The usual problem with fiber has been it not being available where you live or want to live—an issue that has left many people facing a cable monopoly in their neighborhood—but things have been getting better on that front. AT&T, which had earlier shown signs of skittishness about the expense of building out fiber, has been expanding its fiber footprint and increasing speeds. Google Fiber has come out of its own buildout pause to resume construction. And Verizon has combined expansions of its Fios fiber service's footprint with price cuts for people who also sign up for wireless service.
And while the $65 billion in broadband-buildout subsidies provided in 2021's infrastructure law didn't mandate a particular technology, the feds have signaled they will take a fiber-first approach in spending that to support expanding broadband availability.
The ACSI, which regularly polls customers about their assessments of industries ranging from social media to tablets and e-readers, also released benchmarks for subscription-TV services Tuesday that were much more positive than one might guess from the millions of cord cutters who have dumped pay-TV in the last year.

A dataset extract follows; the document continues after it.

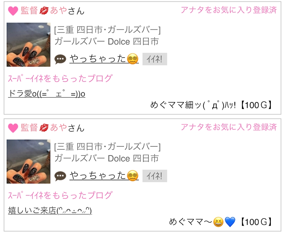Screen dimensions: 285x234
Task: Open second card's nail photo thumbnail
Action: (29, 161)
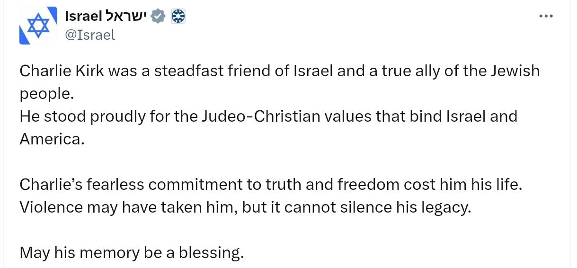
Task: Click the round affiliate emblem badge
Action: (178, 17)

That service sector as a whole came away with an average score of 69, with the top-ranked service being one that's no longer sold to new customers: U-Verse TV(Opens in a new window), formerly an AT&T service that is now maintained by its former subsidiary DirecTV. Verizon Fios TV came in second with a score of 74, followed by Frontier Communications’ pay-TV service (also now closed to new subscribers since Frontier's recent switch to selling Google's YouTube TV(Opens in a new window)) ranked third with a score of 72.
Both the broadband and pay-TV results came from interviews of 22,061 randomly selected customers done over email between April of 2011 and March of this year.